(Beginning of PASSAGE TO READ)

THAT, beginning in the Fall 2026 session, the UTMSU fee charged to Mississauga Academy of Medicine students be increased as follows:

an increase of $2.49 per fall session and $2.48 per winter session in the MiWay Summer U-Pass portion of the fee.

  1. Revisions to the UTM Campus Affairs Committee (CAC) Terms of Reference

    The Chair advised that the proposed changes to the CAC composition would be forwarded to Governing Council for approval but were presented to CAC for information. He then invited Cindy Ferencz Hammond, Assistant Secretary of the Governing Council, to explain the revisions.

    Ms. Ferencz Hammond explained that the proposed updates to the CAC terms of reference were intended to better align with recent changes to UTM’s senior administrative structure and to reduce the need for frequent amendments in the future. Specifically, the current reference to the “Chief Administrative Officer” as a presidential assessor would be replaced with the more functional description “senior officer responsible for financial matters,” mirroring the approach used in the University’s Audit Committee terms of reference. In addition, the role previously titled “Dean of Student Affairs,” now renamed “Dean of Student Experience and Well-being,” would be updated to the broader designation “senior officer responsible for student affairs and services.” These changes, reflected in section 1.1 of the composition, were designed to ensure appropriate representation while allowing flexibility in the event of future structural or title changes.

CONSENT AGENDA


On motion duly moved, seconded, and carried

YOUR COMMITTEE APPROVED

THAT the consent agenda be adopted and that Item 5, report of the previous meeting, be approved.

  1. Report of the Previous Meeting: Report Number 74 – January 26, 2026
  2. Business Arising from the Report of the Previous Meeting

  1. Date of the Next Meeting

    The Chair reminded members that the next meeting would be on Wednesday, April 29, 2026.
  2.  Other Business

    There was no other business.
     

IN CAMERA SESSION

  1. Capital Projects Report, as of December 31, 2025

    The Committee received the capital projects report dated December 31, 2025, for information.

The Committee moved into open session and adjourned at 3:57 p.m.

(End of PASSAGE TO READ)

TASK SET:
• A. Write out the part of the committee minutes starting with "an increase of" and going on through "explain the revisions.".
• B. Translate this sentence from the committee minutes into Spanish: "The Chair reminded members that the next meeting would be on Wednesday, April 29, 2026."
• C. List every phrase that the committee minutes set in quotation marks.

(Beginning of INFORMATION SHOWN)

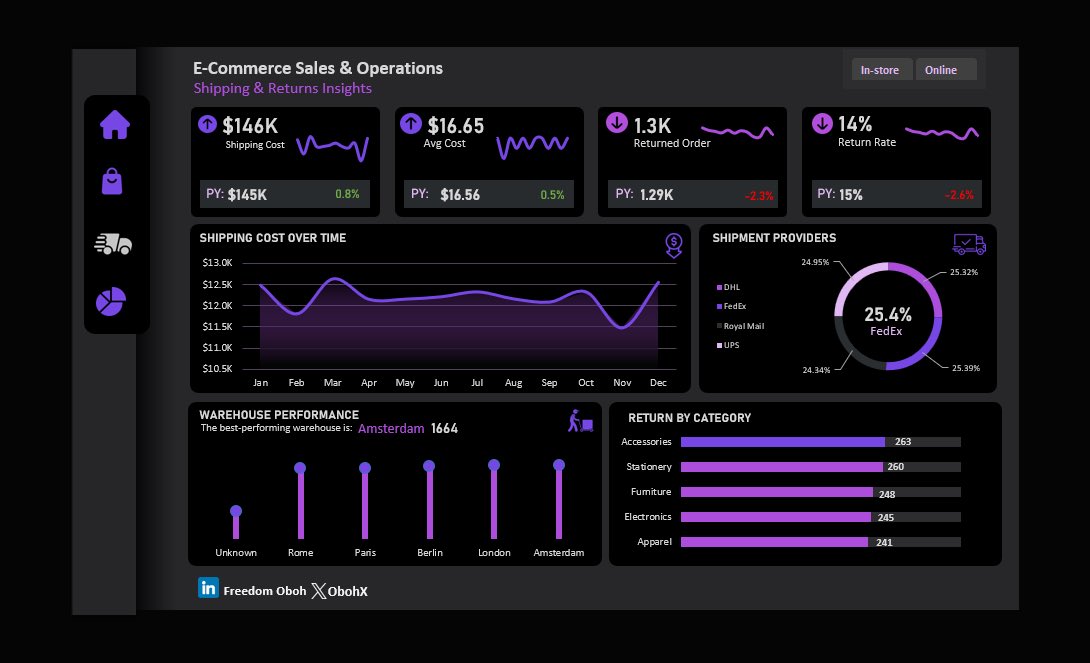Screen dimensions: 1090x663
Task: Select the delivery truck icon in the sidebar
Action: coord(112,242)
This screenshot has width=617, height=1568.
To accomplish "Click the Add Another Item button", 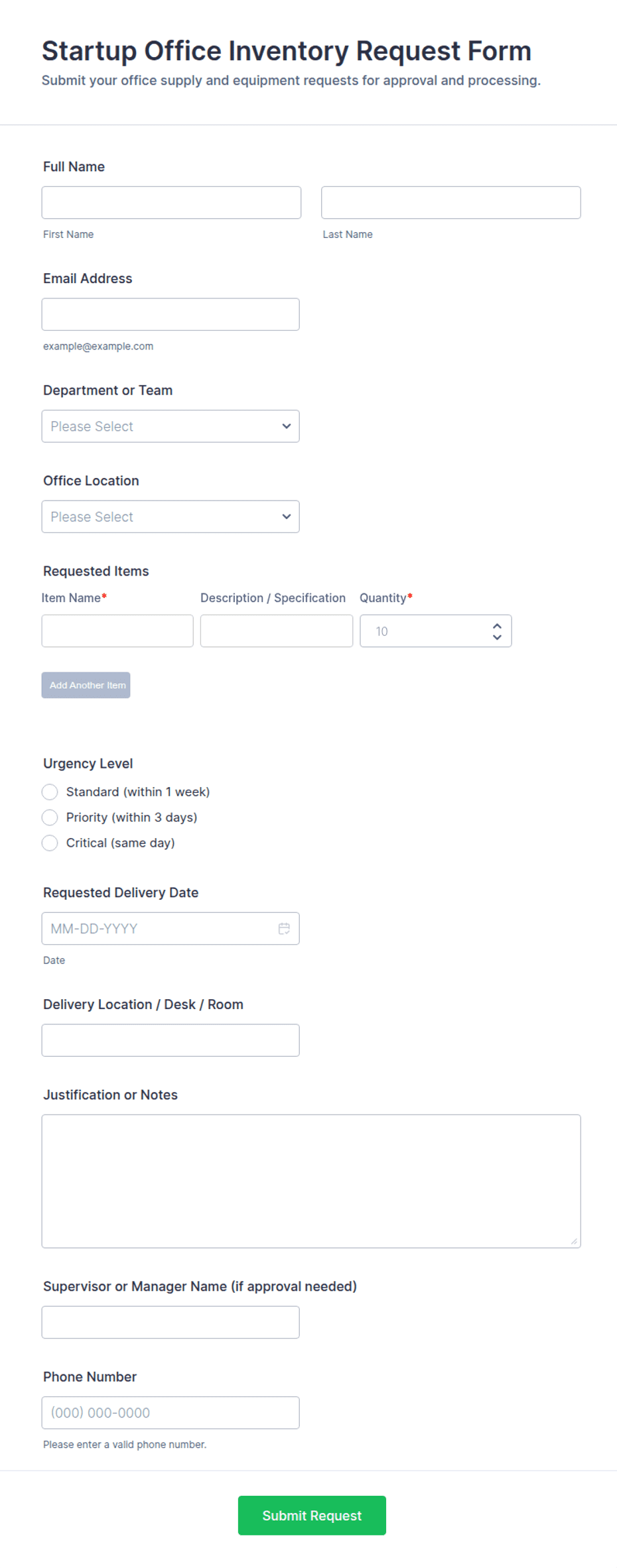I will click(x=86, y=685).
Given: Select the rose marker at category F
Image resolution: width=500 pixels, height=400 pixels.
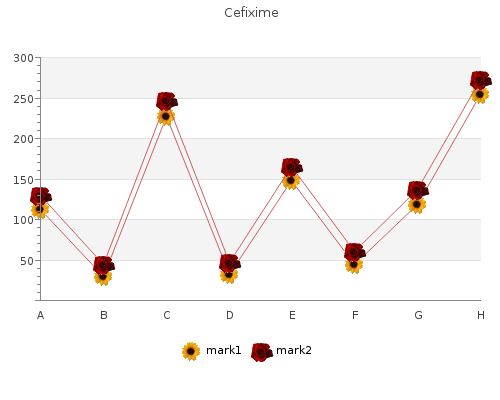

(End of INFORMATION SHOWN)

ANSWERS:
• A.
an increase of $2.49 per fall session and $2.48 per winter session in the MiWay Summer U-Pass portion of the fee.

  1. Revisions to the UTM Campus Affairs Committee (CAC) Terms of Reference

    The Chair advised that the proposed changes to the CAC composition would be forwarded to Governing Council for approval but were presented to CAC for information. He then invited Cindy Ferencz Hammond, Assistant Secretary of the Governing Council, to explain the revisions.

• B. El presidente recordó a los miembros que la próxima reunión sería el miércoles 29 de abril de 2026.

• C.
- "Chief Administrative Officer"
- "senior officer responsible for financial matters"
- "Dean of Student Affairs"
- "Dean of Student Experience and Well-being"
- "senior officer responsible for student affairs and services"